Villeneuve won the Indy 500 in 1995 en route to the CART title, having finished second at the Brickyard the previous year.
Villeneuve moved into Formula 1 following his CART title victory, becoming world champion with Williams in 1997 before ultimately leaving the series mid-way through the 2006 season.
Villeneuve appeared in his third ‘500 in 2014, finishing 14th for Schmidt Peterson Motorsports (pictured above).
Speaking at Autosport International last week, Villeneuve spoke warmly of his experiences at the ‘500, saying it dwarfed any other race in motorsport.
“[You’re] running at an average speed of 230 mph in traffic, in a place where you’re still allowed to risk your life basically because it’s marginally safer than 20 years ago, and half a million people in the grandstands,” Villeneuve said.
“Back then it was an event that lasted three weeks. You would build on it so the energy was incredible. It felt like a big gladiatorial ring from the Roman Empire. It was very special.
“It is the biggest, most important race in the world. Obviously an F1 championship is bigger, but as a one single event, it’s the biggest one.”
Villeneuve said that he did not appreciate the enormity of the event until he finally raced at the ‘500, having followed F1 more closely as a child by virtue of his father, Gilles, who raced for Ferrari.
“The Indy 500, I didn’t grow up with it. I grew up with Formula 1, so I didn’t really know what it represented,” Villeneuve said
“I didn’t think about it until I raced in Atlantics and I thought ‘oh wow, there’s half a million people here, that’s cool’.
“I still didn’t really understand why there was one toilet where they didn’t put the door because one year there was a driver who didn’t close his door and they decided to keep it like that for the next 40 years.
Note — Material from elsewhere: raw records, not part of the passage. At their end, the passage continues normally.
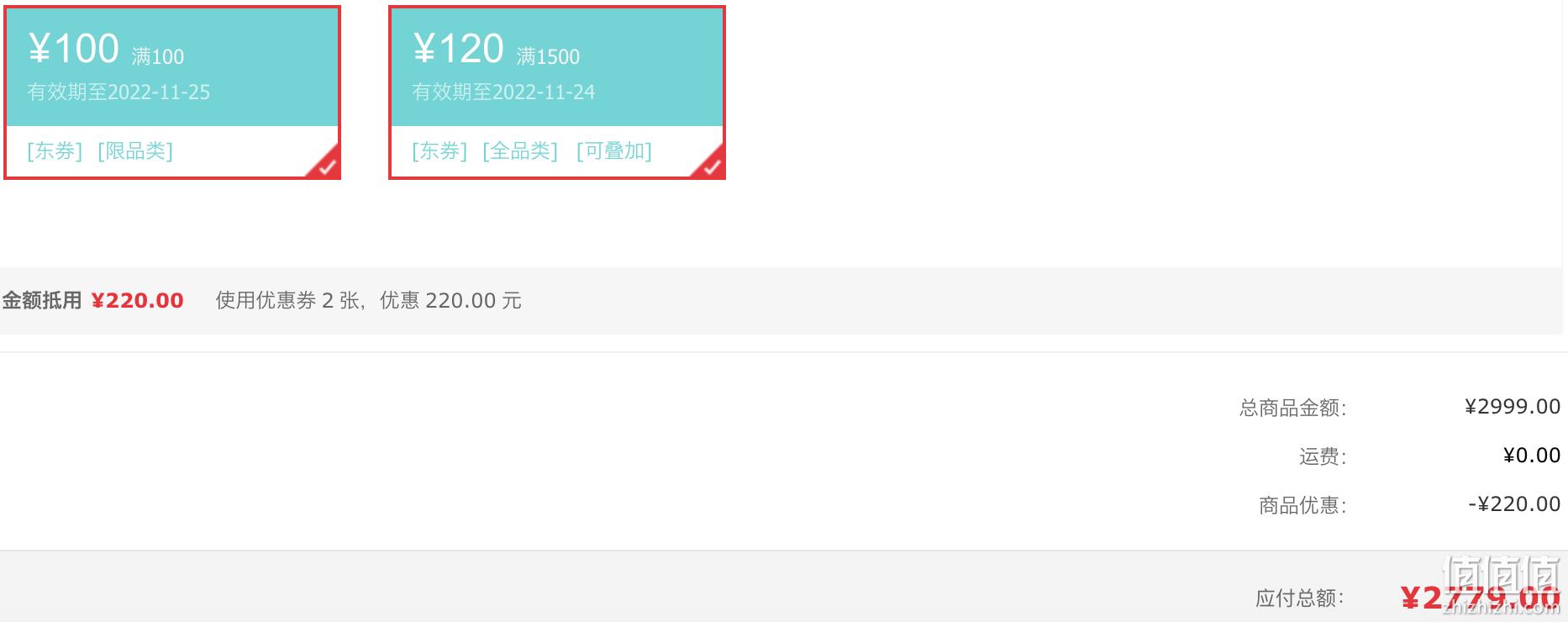Click the [东券] tag on ¥120 coupon
This screenshot has height=622, width=1568.
[x=439, y=151]

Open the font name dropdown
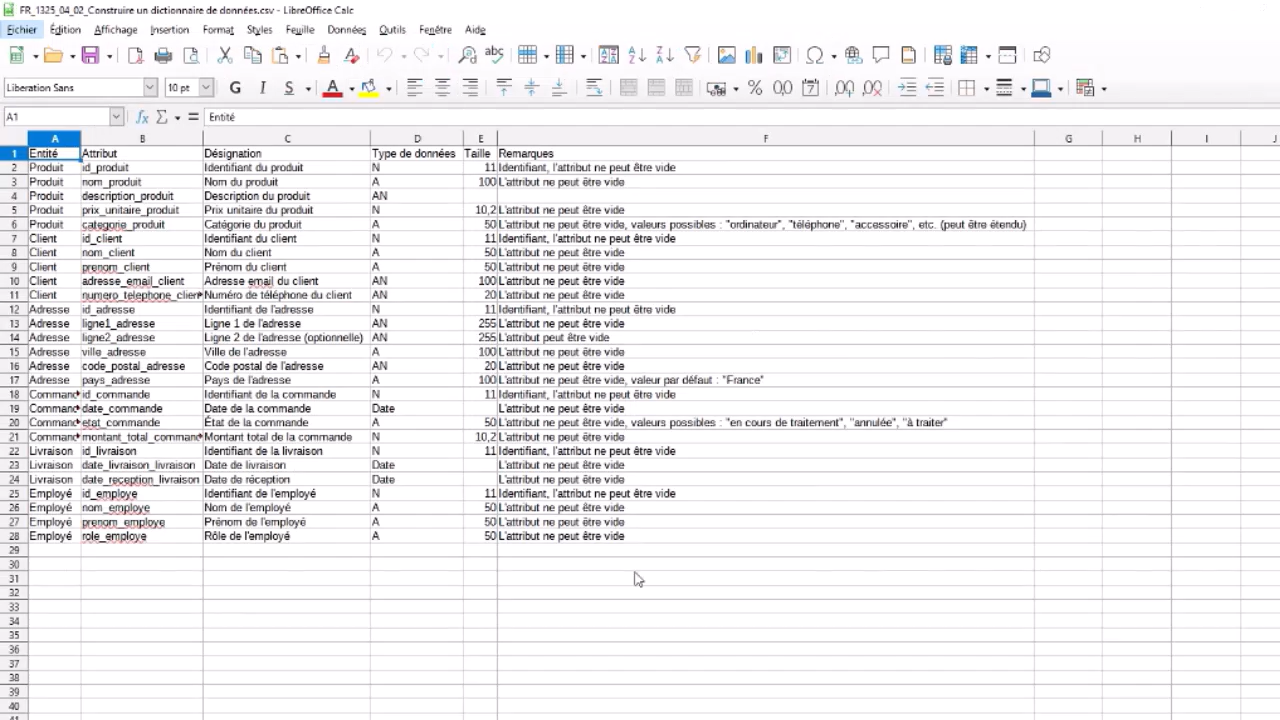pos(149,88)
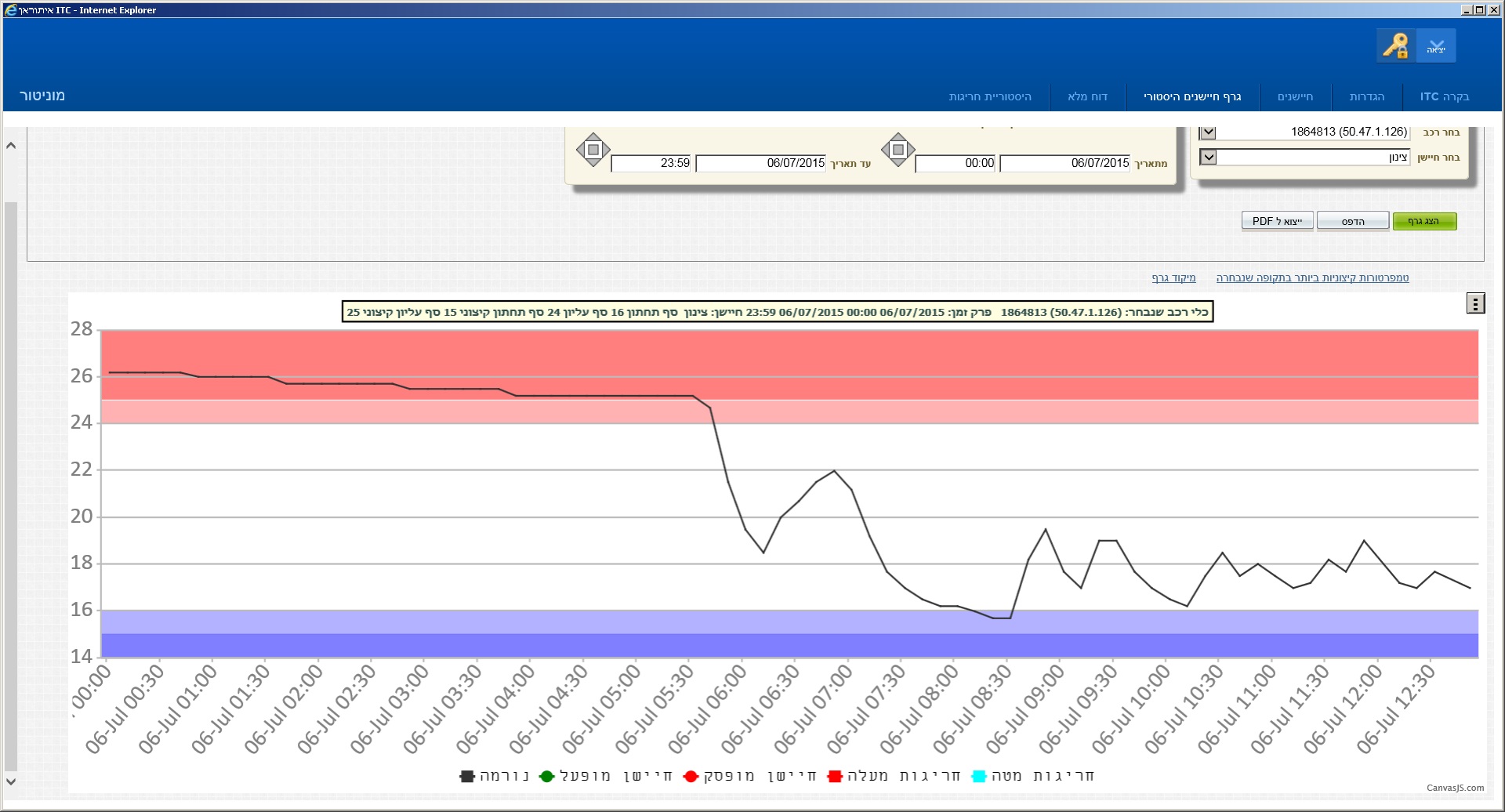The image size is (1505, 812).
Task: Click the green הצג גרף button
Action: point(1424,221)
“There’s lots of stuff in America that’s very important, the history of why things have happened. Why do you drink milk when you’ve won the Indy 500? It’s because – I don’t know which driver – in the past was thirsty and asked for a jug of milk. They gave it to him and it became tradition.
“All these little things keep it alive. To get a race where people come almost daily for three weeks, that takes a lot of passion. But when you’re in it, OK it’s just a race and there’s lots of people, great, but it’s a stepping stone to F1.
“When you’re out of it, you realize first of all I survived it, and then you’ve won it. And then you realize that it’s still present and alive.
“And then you realize that that win was 22 years ago, and then you understand the meaning of what you accomplished.”